Programmatically generating Excel files
November 28, 2018 3:07 PM   Subscribe

How can I programmatically generate Excel spreadsheets? I know about generating a CSV and importing it, but I need the resulting spreadsheet to use Excel-only features not available in CSV.

I often need to generate Excel spreadsheets from script output.

These spreadsheets use a lot of Excel's features. They don't just present static data. They will be interacted with by my coworkers, and they include formulas, conditional formatting, etc., to enable that interaction. (But, in case it matters, they don't include any plots or other graphics.)

Right now, my scripts write CSVs, I import them into Excel, and I add all the fancy stuff by hand. I'd like to be able to programmatically generate the Excel file directly, fancy stuff and all, rather than sit down and add it by hand each time.

Barring that, I'd like to programmatically generate some intermediate format that's richer than CSV, such that when I import it into Excel, the fancy stuff comes along.

Ideally, I'd like to do all this in Python, or using command-line tools that can be invoked from a Bash script. But I'd even consider learning a new language for this if there was a sufficiently good solution in that language.
posted by nebulawindphone to Computers & Internet (10 answers total) 10 users marked this as a favorite
XLXSWriter does formulas, conditional formatting -- good enough?
posted by clew at 3:13 PM on November 28, 2018 [3 favorites]

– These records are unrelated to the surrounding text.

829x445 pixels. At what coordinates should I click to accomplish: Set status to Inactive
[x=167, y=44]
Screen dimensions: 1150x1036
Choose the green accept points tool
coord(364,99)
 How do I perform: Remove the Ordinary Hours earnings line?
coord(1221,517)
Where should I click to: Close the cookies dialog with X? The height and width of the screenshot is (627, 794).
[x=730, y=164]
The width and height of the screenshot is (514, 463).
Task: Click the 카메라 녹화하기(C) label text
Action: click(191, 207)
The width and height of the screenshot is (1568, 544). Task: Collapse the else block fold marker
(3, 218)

There's also openpyxl which can use another Excel file as a template.
posted by RobotVoodooPower at 3:31 PM on November 28, 2018 [2 favorites]

You may want to look at learning VBA which is baked in to Excel and is pretty powerful. It's been a while since I've done much with it but I think you can call python scripts with it.
posted by backseatpilot at 3:39 PM on November 28, 2018 [2 favorites]

If you're handy with perl, there's a .pm for that.
posted by hanov3r at 3:57 PM on November 28, 2018 [2 favorites]

I used XLSXWriter to create and format some workbooks and that was pretty easy to get working. But I'm looking into using either openpyxl or win32com to write data into a template (with pivot tables, graphs, etc.).
posted by bread-eater at 5:10 PM on November 28, 2018

I've been in the same spot twice in the past, at two different jobs.

The first time (about 10 years ago) I generated the data in Python, output it into a CSV with some custom annotations for styling and things, then processed that into Excel with Apache POI using Jython. The POI API is extremely verbose and somewhat fiddly, but you can do pretty much anything in it. The translation layer in between tended to get ugly as I added features to support different use cases, but it did work well. You do have to have Java installed, but all the code you write is Python.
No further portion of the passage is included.